■ **Task to carry out**: Give back the full set of entries that follows, exactly as written.

=== Source data ===

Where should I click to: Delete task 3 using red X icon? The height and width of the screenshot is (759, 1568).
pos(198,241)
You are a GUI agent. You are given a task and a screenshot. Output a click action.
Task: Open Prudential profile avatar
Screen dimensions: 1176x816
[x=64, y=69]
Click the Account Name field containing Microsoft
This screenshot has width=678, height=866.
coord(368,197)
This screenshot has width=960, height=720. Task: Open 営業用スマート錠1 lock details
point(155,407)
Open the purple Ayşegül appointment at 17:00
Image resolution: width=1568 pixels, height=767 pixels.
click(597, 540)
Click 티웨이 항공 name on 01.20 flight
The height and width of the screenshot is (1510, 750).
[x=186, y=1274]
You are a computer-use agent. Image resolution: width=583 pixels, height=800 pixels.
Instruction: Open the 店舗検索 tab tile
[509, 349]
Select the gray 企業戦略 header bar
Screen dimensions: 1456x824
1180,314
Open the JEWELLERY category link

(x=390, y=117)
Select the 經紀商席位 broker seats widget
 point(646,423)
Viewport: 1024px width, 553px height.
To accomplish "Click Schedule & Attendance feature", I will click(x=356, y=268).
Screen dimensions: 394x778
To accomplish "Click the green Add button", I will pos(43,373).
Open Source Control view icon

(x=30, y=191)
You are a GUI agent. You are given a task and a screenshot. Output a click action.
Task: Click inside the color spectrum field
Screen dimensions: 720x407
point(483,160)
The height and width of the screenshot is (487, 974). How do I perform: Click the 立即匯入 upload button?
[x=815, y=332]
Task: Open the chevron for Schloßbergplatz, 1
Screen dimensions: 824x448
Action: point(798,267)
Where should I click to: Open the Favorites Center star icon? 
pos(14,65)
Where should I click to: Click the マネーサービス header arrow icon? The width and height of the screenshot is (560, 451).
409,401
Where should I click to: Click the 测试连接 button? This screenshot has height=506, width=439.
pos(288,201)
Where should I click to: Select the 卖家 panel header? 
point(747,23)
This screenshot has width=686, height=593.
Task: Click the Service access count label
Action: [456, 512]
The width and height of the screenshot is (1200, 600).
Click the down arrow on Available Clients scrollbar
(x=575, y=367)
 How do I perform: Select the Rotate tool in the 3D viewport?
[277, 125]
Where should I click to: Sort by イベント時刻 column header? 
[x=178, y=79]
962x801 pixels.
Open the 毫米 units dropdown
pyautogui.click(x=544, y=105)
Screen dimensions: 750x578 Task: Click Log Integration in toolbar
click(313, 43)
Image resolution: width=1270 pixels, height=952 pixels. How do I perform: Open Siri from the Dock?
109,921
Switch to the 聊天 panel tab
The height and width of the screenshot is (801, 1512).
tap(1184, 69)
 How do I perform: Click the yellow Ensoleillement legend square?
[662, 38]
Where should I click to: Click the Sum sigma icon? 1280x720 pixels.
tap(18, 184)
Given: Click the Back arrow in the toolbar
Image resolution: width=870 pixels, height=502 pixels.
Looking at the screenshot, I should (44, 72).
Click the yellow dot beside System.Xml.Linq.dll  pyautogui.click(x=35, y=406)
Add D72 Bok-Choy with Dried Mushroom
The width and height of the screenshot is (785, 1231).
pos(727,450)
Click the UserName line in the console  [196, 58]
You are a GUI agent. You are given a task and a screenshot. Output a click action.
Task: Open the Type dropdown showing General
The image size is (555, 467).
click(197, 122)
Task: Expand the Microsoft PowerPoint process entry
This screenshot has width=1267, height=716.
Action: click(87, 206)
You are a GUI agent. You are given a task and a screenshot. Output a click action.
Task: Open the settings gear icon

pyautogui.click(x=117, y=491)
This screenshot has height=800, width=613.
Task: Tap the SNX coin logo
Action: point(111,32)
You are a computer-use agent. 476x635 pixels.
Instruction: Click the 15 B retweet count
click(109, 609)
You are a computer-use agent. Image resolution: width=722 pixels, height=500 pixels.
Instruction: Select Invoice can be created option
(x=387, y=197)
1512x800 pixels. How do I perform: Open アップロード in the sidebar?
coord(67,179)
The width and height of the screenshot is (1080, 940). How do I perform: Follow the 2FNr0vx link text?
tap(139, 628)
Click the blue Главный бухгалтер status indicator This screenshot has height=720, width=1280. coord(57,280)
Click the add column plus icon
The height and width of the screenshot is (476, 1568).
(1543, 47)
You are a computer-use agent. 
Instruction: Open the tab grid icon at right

===

■ **Answer to this exercise**:
Where should I click to: Delete task 3 using red X icon? The height and width of the screenshot is (759, 1568).
pos(198,241)
You are a GUI agent. You are given a task and a screenshot. Output a click action.
Task: Open Prudential profile avatar
Screen dimensions: 1176x816
[x=64, y=69]
Click the Account Name field containing Microsoft
This screenshot has width=678, height=866.
coord(368,197)
This screenshot has width=960, height=720. Task: Open 営業用スマート錠1 lock details
point(155,407)
Open the purple Ayşegül appointment at 17:00
Image resolution: width=1568 pixels, height=767 pixels.
click(597, 540)
Click 티웨이 항공 name on 01.20 flight
The height and width of the screenshot is (1510, 750).
[x=186, y=1274]
You are a computer-use agent. Image resolution: width=583 pixels, height=800 pixels.
Instruction: Open the 店舗検索 tab tile
[509, 349]
Select the gray 企業戦略 header bar
Screen dimensions: 1456x824
1180,314
Open the JEWELLERY category link

(x=390, y=117)
Select the 經紀商席位 broker seats widget
 point(646,423)
Viewport: 1024px width, 553px height.
To accomplish "Click Schedule & Attendance feature", I will click(x=356, y=268).
Screen dimensions: 394x778
To accomplish "Click the green Add button", I will pos(43,373).
Open Source Control view icon

(x=30, y=191)
You are a GUI agent. You are given a task and a screenshot. Output a click action.
Task: Click inside the color spectrum field
Screen dimensions: 720x407
point(483,160)
The height and width of the screenshot is (487, 974). How do I perform: Click the 立即匯入 upload button?
[x=815, y=332]
Task: Open the chevron for Schloßbergplatz, 1
Screen dimensions: 824x448
Action: point(798,267)
Where should I click to: Open the Favorites Center star icon? 
pos(14,65)
Where should I click to: Click the マネーサービス header arrow icon? The width and height of the screenshot is (560, 451).
409,401
Where should I click to: Click the 测试连接 button? This screenshot has height=506, width=439.
pos(288,201)
Where should I click to: Select the 卖家 panel header? 
point(747,23)
This screenshot has width=686, height=593.
Task: Click the Service access count label
Action: [456, 512]
The width and height of the screenshot is (1200, 600).
Click the down arrow on Available Clients scrollbar
(x=575, y=367)
 How do I perform: Select the Rotate tool in the 3D viewport?
[277, 125]
Where should I click to: Sort by イベント時刻 column header? 
[x=178, y=79]
962x801 pixels.
Open the 毫米 units dropdown
pyautogui.click(x=544, y=105)
Screen dimensions: 750x578 Task: Click Log Integration in toolbar
click(313, 43)
Image resolution: width=1270 pixels, height=952 pixels. How do I perform: Open Siri from the Dock?
109,921
Switch to the 聊天 panel tab
The height and width of the screenshot is (801, 1512).
tap(1184, 69)
 How do I perform: Click the yellow Ensoleillement legend square?
[662, 38]
Where should I click to: Click the Sum sigma icon? 1280x720 pixels.
tap(18, 184)
Given: Click the Back arrow in the toolbar
Image resolution: width=870 pixels, height=502 pixels.
Looking at the screenshot, I should (44, 72).
Click the yellow dot beside System.Xml.Linq.dll  pyautogui.click(x=35, y=406)
Add D72 Bok-Choy with Dried Mushroom
The width and height of the screenshot is (785, 1231).
pos(727,450)
Click the UserName line in the console  [196, 58]
You are a GUI agent. You are given a task and a screenshot. Output a click action.
Task: Open the Type dropdown showing General
The image size is (555, 467).
click(197, 122)
Task: Expand the Microsoft PowerPoint process entry
This screenshot has width=1267, height=716.
Action: click(87, 206)
You are a GUI agent. You are given a task and a screenshot. Output a click action.
Task: Open the settings gear icon

pyautogui.click(x=117, y=491)
This screenshot has height=800, width=613.
Task: Tap the SNX coin logo
Action: point(111,32)
You are a computer-use agent. 476x635 pixels.
Instruction: Click the 15 B retweet count
click(109, 609)
You are a computer-use agent. Image resolution: width=722 pixels, height=500 pixels.
Instruction: Select Invoice can be created option
(x=387, y=197)
1512x800 pixels. How do I perform: Open アップロード in the sidebar?
coord(67,179)
The width and height of the screenshot is (1080, 940). How do I perform: Follow the 2FNr0vx link text?
tap(139, 628)
Click the blue Главный бухгалтер status indicator This screenshot has height=720, width=1280. coord(57,280)
Click the add column plus icon
The height and width of the screenshot is (476, 1568).
(1543, 47)
You are a computer-use agent. 
Instruction: Open the tab grid icon at right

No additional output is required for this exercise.